Lexi was standing about twelve feet away from the door. Milkshake was still very much on edge. He took a few steps back toward the open sliding glass door. He looked at Lexi as if asking her to leave with him. She shook her head and turned her attention toward the door.


“See, Milkshake. Everything is fine,” she whispered.

Lexi was trying to decide if she should call Jesse and hide or just look out the peephole to see who was there.

“We’re both just overreacting,” she said. “It’s nothing.”

Lexi stood frozen as the doorknob turned. She was trying to convince herself that it was just Jesse. It wouldn’t be the first time he’d returned home early. Her concerns only heightened when the door swung open.

Suddenly, she was staring down the barrel of a handgun. At least, the barrel of something that — based off what she’d seen in movies — she thought must have been a silencer. Is that a barrel? Lexi didn’t know. She didn’t have any experience with guns. It didn’t matter.

Lexi didn’t get a good look at the person holding the weapon. Their face was hidden by the shadows cast by a hood pulled over her head. Her. Lexi realized it was a woman.

She couldn’t be bothered to learn any more information, and she didn’t think it would be worth the effort. Somewhere in the moments between when the door opened and her sudden death, Lexi didn’t think she would be around to describe the scene to the police.

“You look just like your mother,” her killer said.

Definitely a woman. That assumption was confirmed.

Lexi didn’t look just like her mother. Her mother had blonde hair, green eyes. Lexi had black hair, brown eyes. Their features were completely different —

“Oh,” Lexi said.

Lexi’s heart was racing. It slammed against the inside of her chest — like a wild animal trying violently to escape a cage. She had already wasted enough time. She turned her back to the woman holding the gun and charged toward the sliding glass door. She had her hands on the handle and was in the middle of sliding it wide enough open to get on the porch when she heard a pop and felt something tear through her shoulder. A bullet.

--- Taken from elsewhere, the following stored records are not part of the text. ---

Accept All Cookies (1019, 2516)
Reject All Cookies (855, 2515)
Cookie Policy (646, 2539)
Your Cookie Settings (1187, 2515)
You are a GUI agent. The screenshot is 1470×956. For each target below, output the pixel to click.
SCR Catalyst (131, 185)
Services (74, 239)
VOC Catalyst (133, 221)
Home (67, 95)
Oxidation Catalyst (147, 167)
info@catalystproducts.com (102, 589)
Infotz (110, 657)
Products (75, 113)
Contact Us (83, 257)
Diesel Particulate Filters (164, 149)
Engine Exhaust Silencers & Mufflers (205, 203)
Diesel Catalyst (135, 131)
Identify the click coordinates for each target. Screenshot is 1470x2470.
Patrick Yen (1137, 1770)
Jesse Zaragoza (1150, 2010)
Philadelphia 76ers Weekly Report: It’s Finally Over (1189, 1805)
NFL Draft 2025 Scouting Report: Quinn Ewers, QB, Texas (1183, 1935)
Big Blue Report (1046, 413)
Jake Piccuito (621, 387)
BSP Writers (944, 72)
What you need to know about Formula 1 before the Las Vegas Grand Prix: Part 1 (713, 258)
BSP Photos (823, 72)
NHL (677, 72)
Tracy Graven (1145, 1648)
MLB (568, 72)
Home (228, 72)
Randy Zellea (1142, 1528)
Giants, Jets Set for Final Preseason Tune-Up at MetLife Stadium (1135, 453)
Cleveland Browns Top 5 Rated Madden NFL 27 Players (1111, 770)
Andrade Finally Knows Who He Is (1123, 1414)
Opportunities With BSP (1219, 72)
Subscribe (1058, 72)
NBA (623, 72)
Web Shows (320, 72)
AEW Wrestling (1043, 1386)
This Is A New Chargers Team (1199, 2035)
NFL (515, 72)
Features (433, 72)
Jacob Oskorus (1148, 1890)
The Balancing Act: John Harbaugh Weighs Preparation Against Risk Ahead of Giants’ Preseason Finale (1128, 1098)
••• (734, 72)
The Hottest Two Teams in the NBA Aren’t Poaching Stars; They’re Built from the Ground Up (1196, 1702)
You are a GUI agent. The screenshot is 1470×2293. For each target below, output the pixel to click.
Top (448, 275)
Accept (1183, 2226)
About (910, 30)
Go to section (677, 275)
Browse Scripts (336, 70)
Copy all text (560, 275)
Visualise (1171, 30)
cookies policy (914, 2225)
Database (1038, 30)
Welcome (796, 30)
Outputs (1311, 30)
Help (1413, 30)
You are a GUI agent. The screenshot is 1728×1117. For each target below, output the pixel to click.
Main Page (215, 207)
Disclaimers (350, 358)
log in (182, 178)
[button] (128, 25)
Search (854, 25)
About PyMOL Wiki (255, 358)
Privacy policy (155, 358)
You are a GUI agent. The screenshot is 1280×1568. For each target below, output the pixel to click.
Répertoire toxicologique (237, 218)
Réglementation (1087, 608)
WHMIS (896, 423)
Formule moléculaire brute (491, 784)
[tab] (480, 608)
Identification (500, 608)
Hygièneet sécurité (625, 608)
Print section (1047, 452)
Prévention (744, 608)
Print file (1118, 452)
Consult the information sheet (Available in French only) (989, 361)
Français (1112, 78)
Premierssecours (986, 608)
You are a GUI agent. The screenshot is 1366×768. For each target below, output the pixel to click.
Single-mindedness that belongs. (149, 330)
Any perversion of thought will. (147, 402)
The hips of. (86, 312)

Her shoulder jerked forward and Lexi cried out in pain. She turned just enough to see that Milkshake launch himself at her attacker. He managed to leave two long scratches along the side of her face before the woman grabbed him and threw him across the room. The woman wiped the blood away — and there was nothing there. The scratches had faded away to nothing. Lexi didn’t have time to sit and unpack what she just saw.

She rushed onto the patio — there was no real plan. She considered jumping for the tree and climbing down, but with her shoulder injured she knew that would be useless. In a split-second decision she lifted herself up with her good arm and got a leg over the wooden railing.

She looked back. The woman had followed her into the house and was standing just inside, beyond the sliding glass door. She raised the gun and aimed it at Lexi’s head.

“Jump. Die. Stay. Die.”

Lexi decided to take her chances with the fall. She swung her other leg over the balcony. Her mouth went dry. She heard another pop seconds before she could launch herself off the railing. The bullet entered the back of her head.

She remained conscious long enough to feel her body give out and topple forward. There was a sick feeling in her stomach as she fell. Her limbs went numb and the world went black just before her body met the ground.

This was the first chapter of Lexi’s saga.